Synonyms and Stopwords: Vademecum

In this post we’ll cover two additional synonyms scenarios and we’ll try to summarise all previous tips in a coincise form. Following the approach of the previous posts [1] [2] [3], everything can be applied both to Apache Solr and Elasticsearch.

Preconditions

  • Synonyms and stopwords at query time: this is not just a “theoretical” constraint; imagine if you have to manage a deployment context belonging to the same customer with a lot of small / medium indexes: you cannot re-build from scratch everything each time a synonym or a stopword changes.
  • Synonyms, not hypernyms or hyponyms: or better, we aren’t talking about what a thesaurus calls broader, narrower or related terms. Although some of the things below could be also valid in those contexts, the broader or narrower scope introduced with hypernyms, hyponyms or related concepts can have some weird side-effect on the scoring phase.

Test data

Let’s start with the test data.

  • synonyms = [“out of warranty, oow”, “transfer phone number, port number”]
  • stopwords = [“of”, “my”]
  • query analyzer = [ “standard_tokenizer”, “lowercase filter”, “synonyms (graph) filter”, “stopwords filter”]

#1: How can I define Multi-terms Concepts?

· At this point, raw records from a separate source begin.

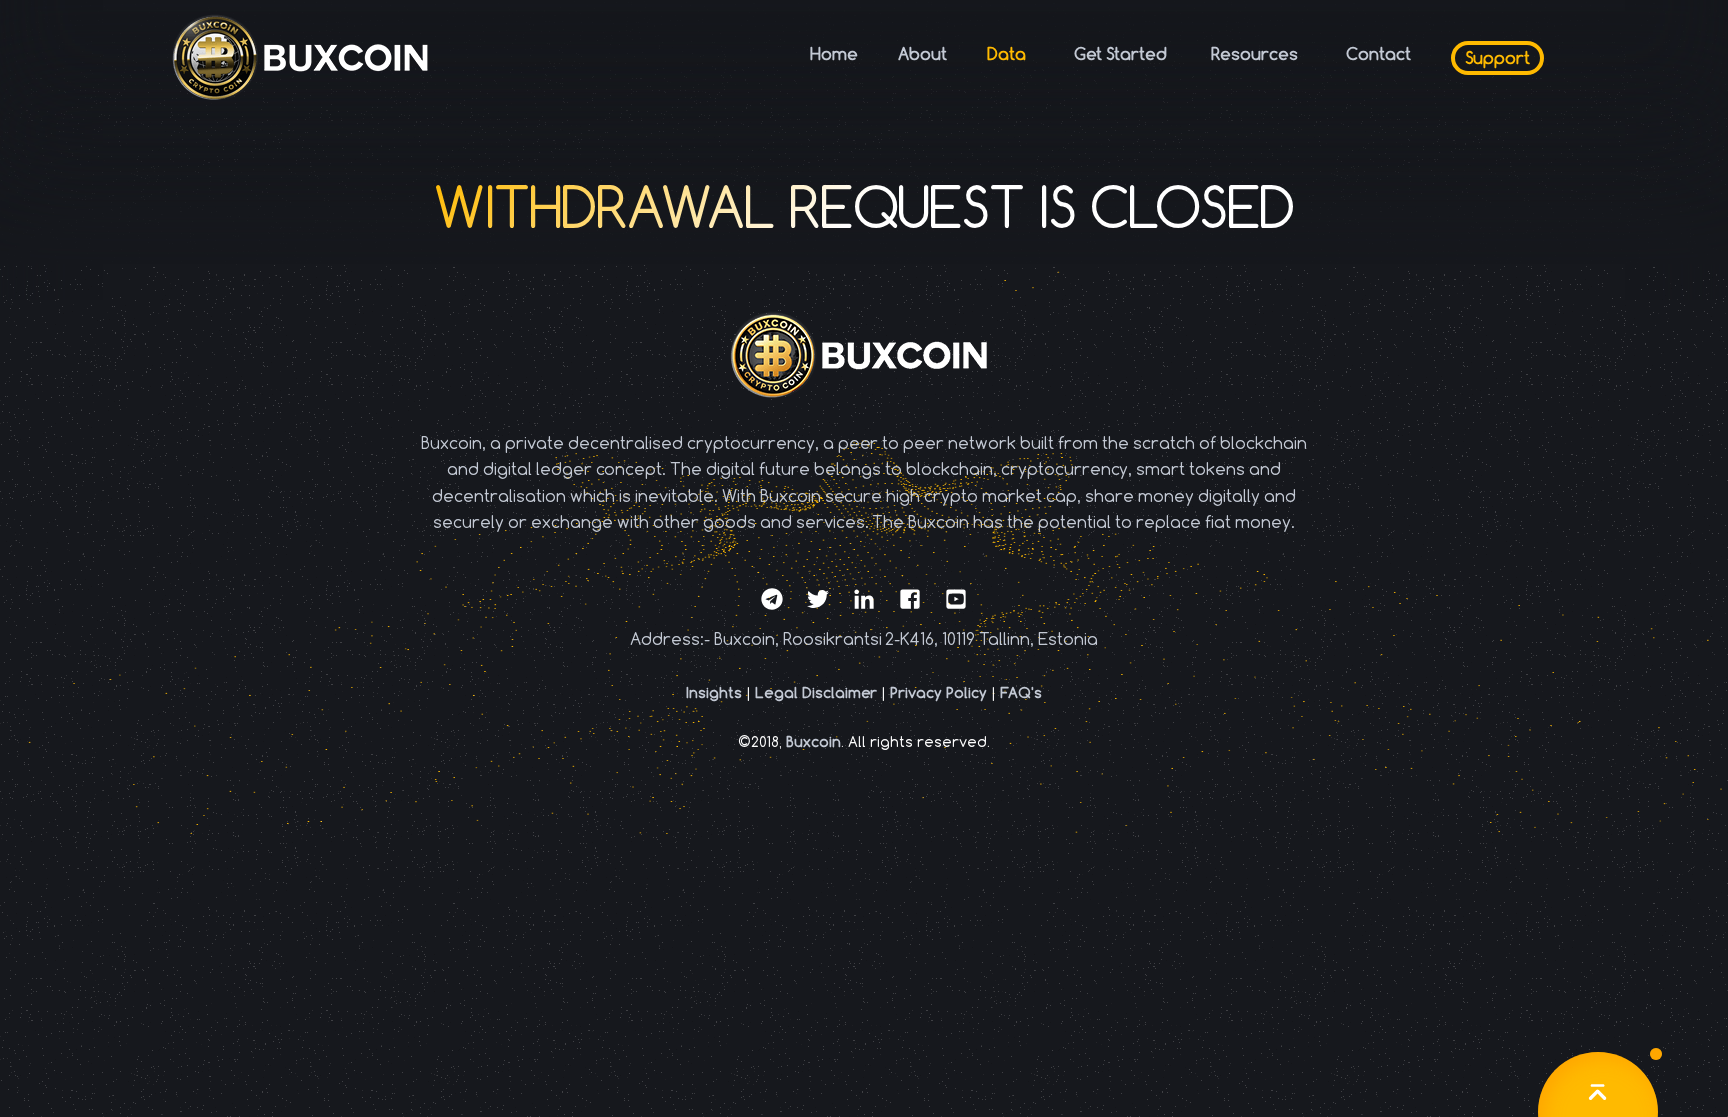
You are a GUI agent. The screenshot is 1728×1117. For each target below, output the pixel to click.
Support (1497, 58)
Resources (1254, 54)
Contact (1378, 54)
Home (834, 54)
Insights (714, 692)
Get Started (1121, 54)
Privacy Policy (938, 692)
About (922, 54)
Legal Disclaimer (816, 692)
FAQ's (1021, 692)
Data (1006, 54)
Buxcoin (813, 741)
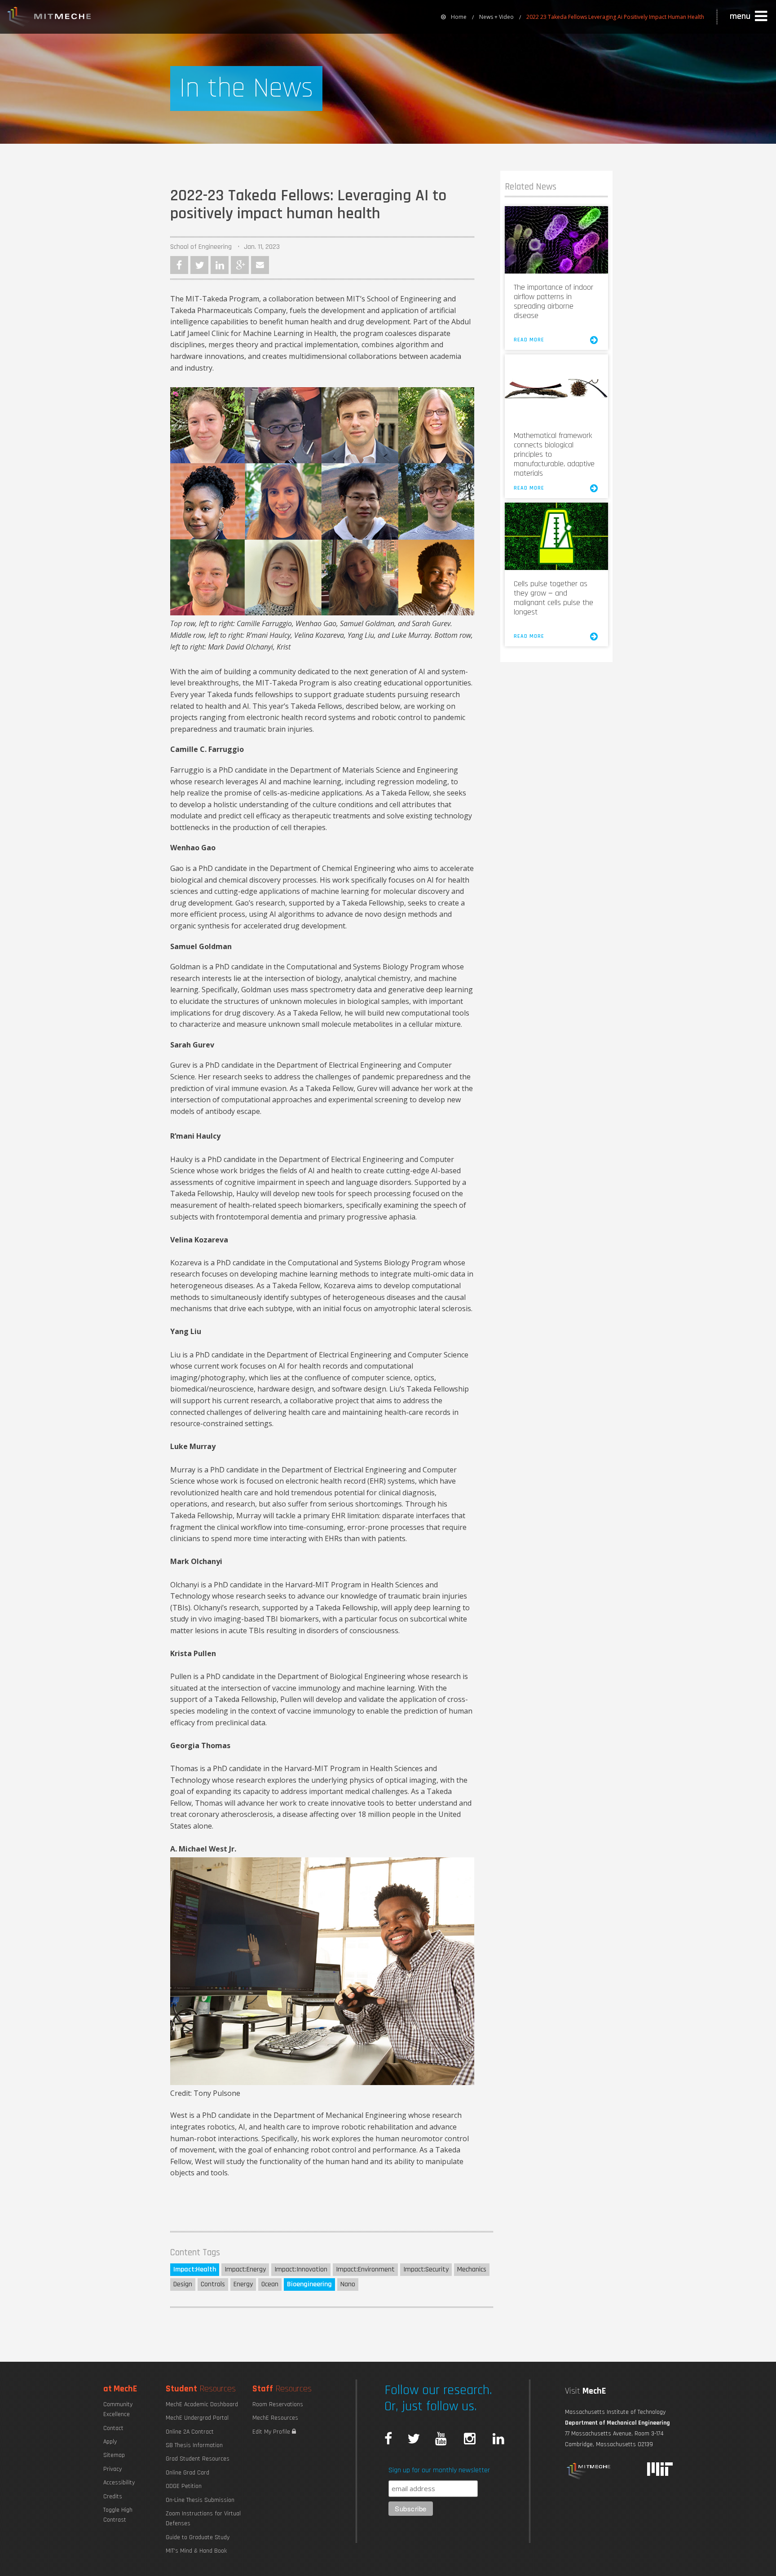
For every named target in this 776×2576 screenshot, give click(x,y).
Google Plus (240, 265)
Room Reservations (277, 2404)
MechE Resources (275, 2418)
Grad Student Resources (197, 2459)
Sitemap (114, 2455)
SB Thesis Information (194, 2445)
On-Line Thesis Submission (200, 2500)
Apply (110, 2442)
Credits (112, 2496)
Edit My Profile (272, 2432)
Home (459, 17)
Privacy (112, 2469)
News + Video (496, 17)
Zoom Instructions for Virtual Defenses (203, 2518)
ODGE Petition (184, 2486)
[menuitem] (454, 17)
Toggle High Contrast (117, 2515)
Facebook (179, 265)
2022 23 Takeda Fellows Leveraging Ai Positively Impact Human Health (615, 17)
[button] (749, 16)
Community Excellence (117, 2409)
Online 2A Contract (190, 2432)
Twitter (199, 265)
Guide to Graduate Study (197, 2537)
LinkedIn (220, 265)
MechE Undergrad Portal (197, 2418)
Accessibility (119, 2483)
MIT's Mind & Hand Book (196, 2551)
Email (260, 265)
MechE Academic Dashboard (202, 2404)
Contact (113, 2428)
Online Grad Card (187, 2473)
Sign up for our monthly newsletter (439, 2470)
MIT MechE (49, 18)
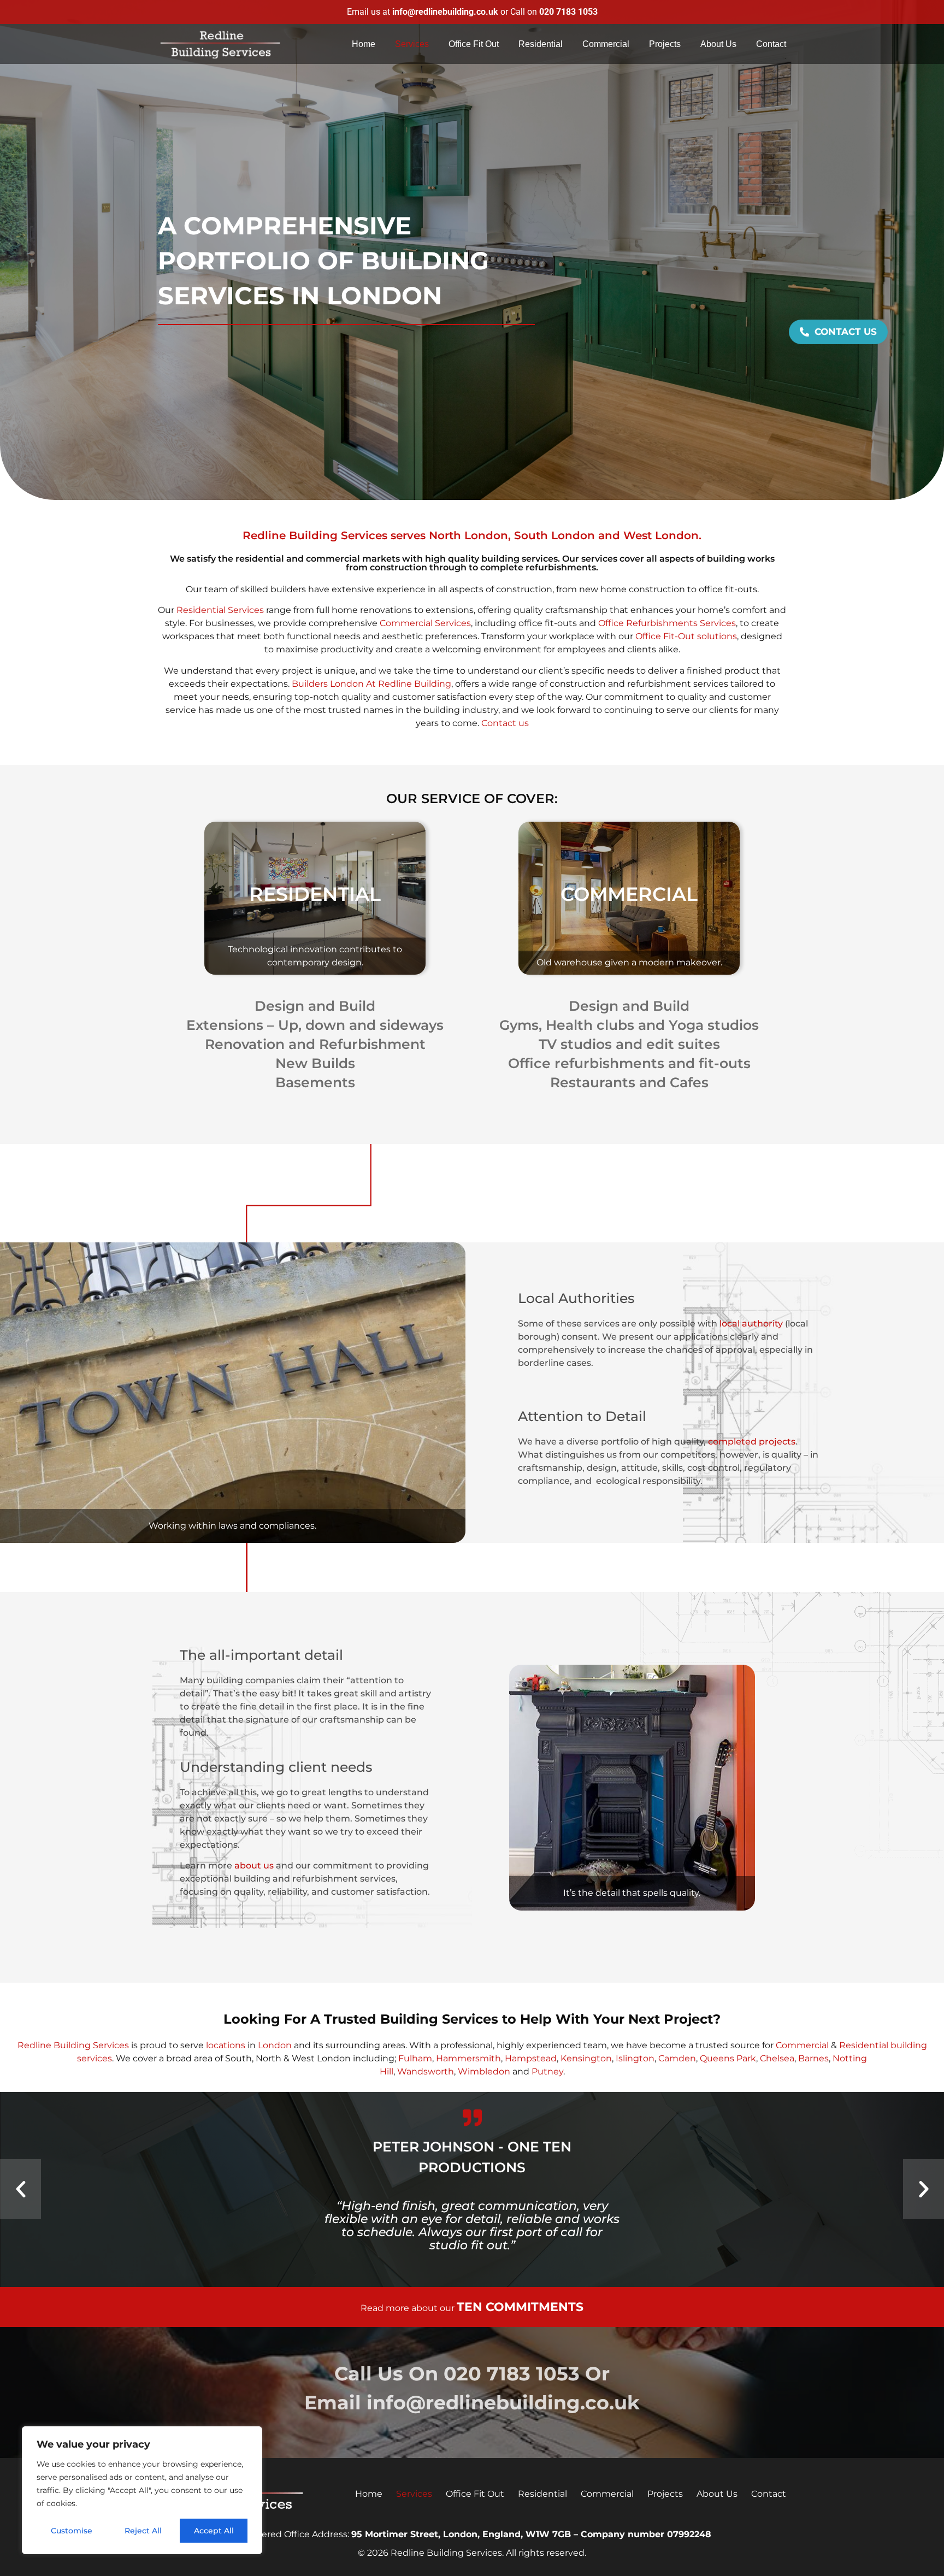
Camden (677, 2058)
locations (225, 2045)
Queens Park (728, 2058)
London (275, 2045)
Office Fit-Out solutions (686, 636)
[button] (20, 2189)
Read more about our (472, 2308)
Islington (635, 2058)
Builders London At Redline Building (371, 684)
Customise (71, 2531)
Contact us (505, 723)
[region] (142, 2490)
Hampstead (531, 2058)
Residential (540, 44)
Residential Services (220, 610)
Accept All (214, 2531)
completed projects (751, 1441)
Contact (771, 44)
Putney (547, 2071)
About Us (718, 44)
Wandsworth (425, 2071)
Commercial (605, 44)
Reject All (143, 2531)
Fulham (415, 2058)
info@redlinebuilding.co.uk (503, 2402)
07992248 (689, 2534)
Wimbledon (485, 2071)
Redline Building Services (73, 2045)
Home (363, 44)
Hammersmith (468, 2058)
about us (254, 1865)
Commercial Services (425, 623)
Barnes (813, 2058)
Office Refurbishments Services (667, 623)
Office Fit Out (474, 44)
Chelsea (777, 2058)
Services (412, 44)
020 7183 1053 (512, 2373)
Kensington (586, 2058)
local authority (751, 1323)
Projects (665, 44)
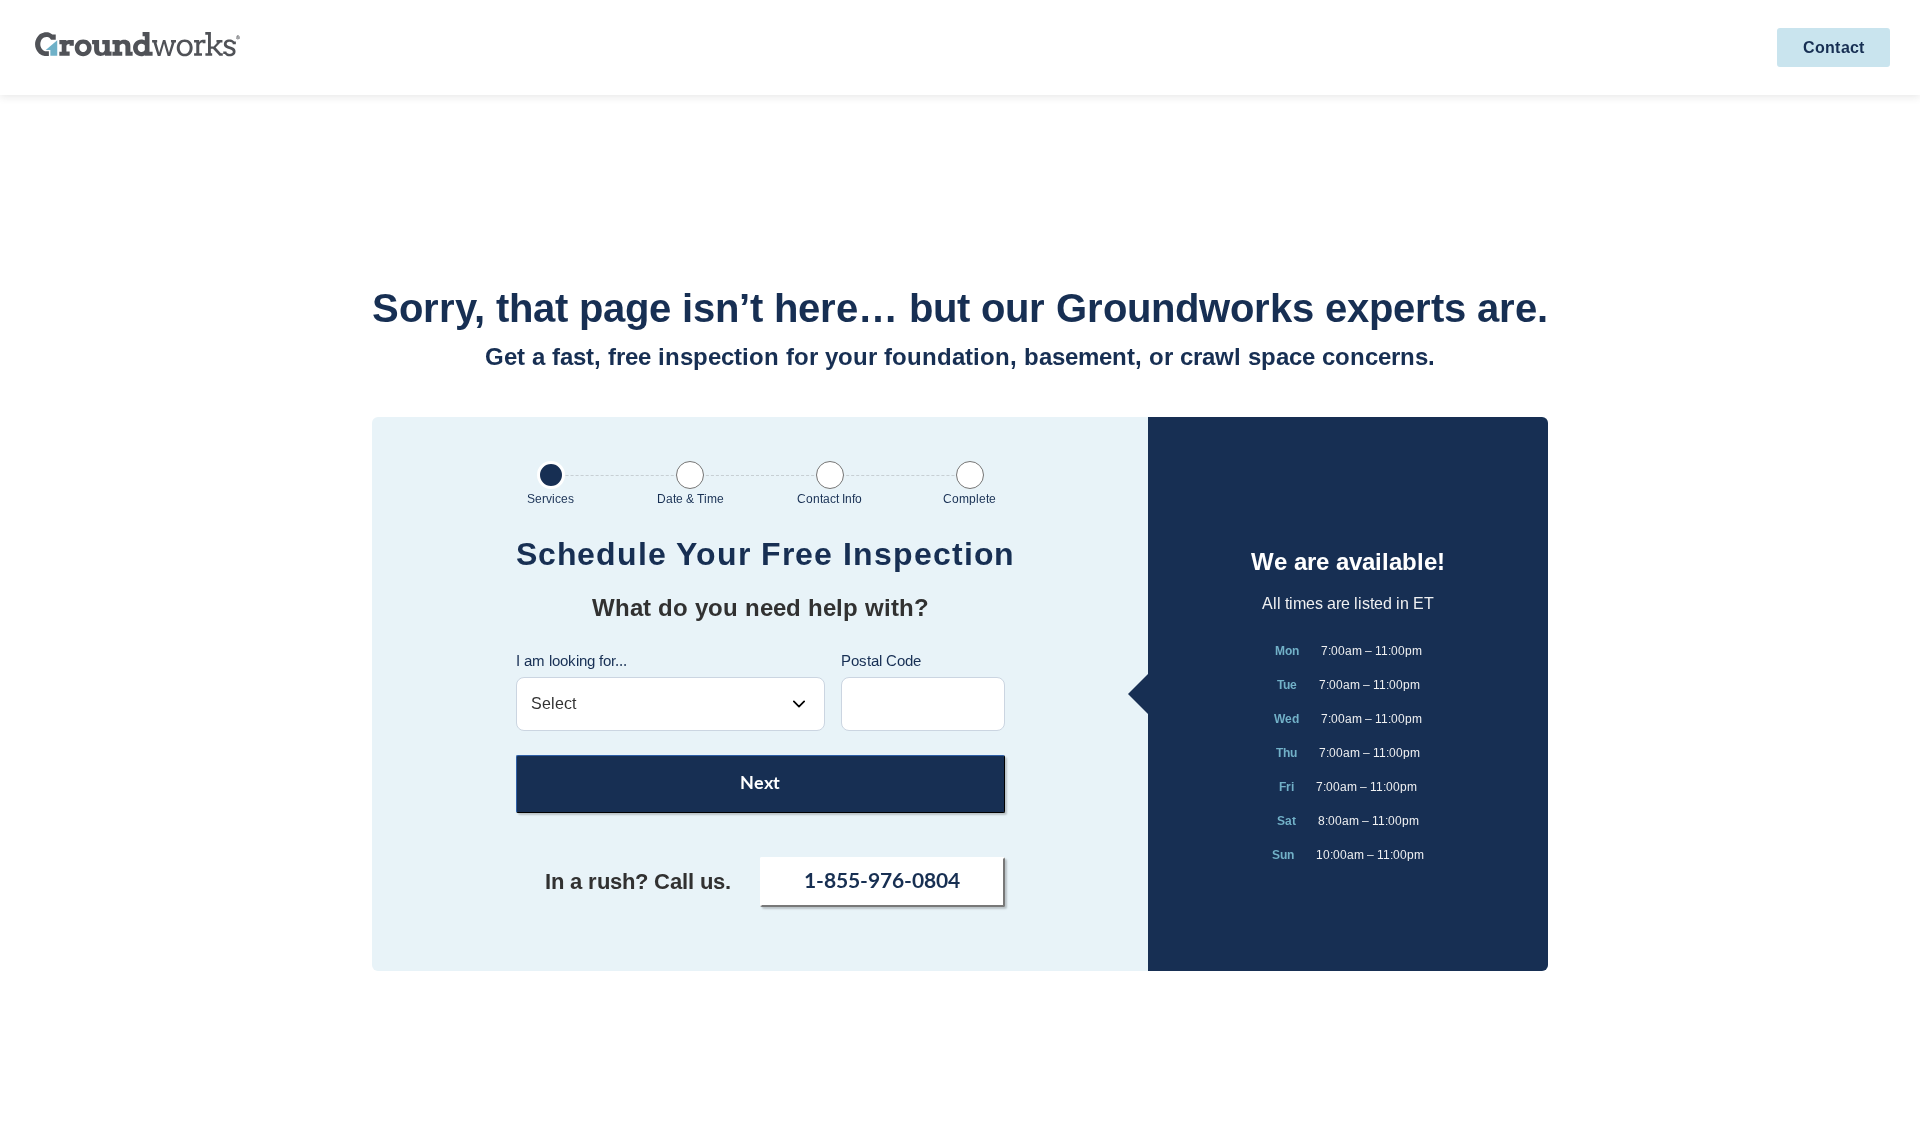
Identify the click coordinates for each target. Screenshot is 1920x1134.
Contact (1833, 47)
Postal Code (881, 660)
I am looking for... (571, 660)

If you want to manage a multi-terms concept as a whole, regardless it has synonyms or not, you can use the synonyms file. Here’s a couple of examples: the first is a concept with one synonym, the second one doesn’t have any synonym:

Multimedia Messaging Service,Multimedia Text Message,MMS
Apache Cassandra, Apache Cassandra

As you can see, when a concept doesn’t have any available synonym, we can just repeat it.

Solr users only: don’t forget the following things:

  • the request handler should use an edismax or lucene query parser, and the SplitOnWhiteSpace flag (sow) must be set to true
  • the field type which includes the synonyms graph filter must have the autoGeneratePhraseQueries set to true

You can read more here [1] about this approach.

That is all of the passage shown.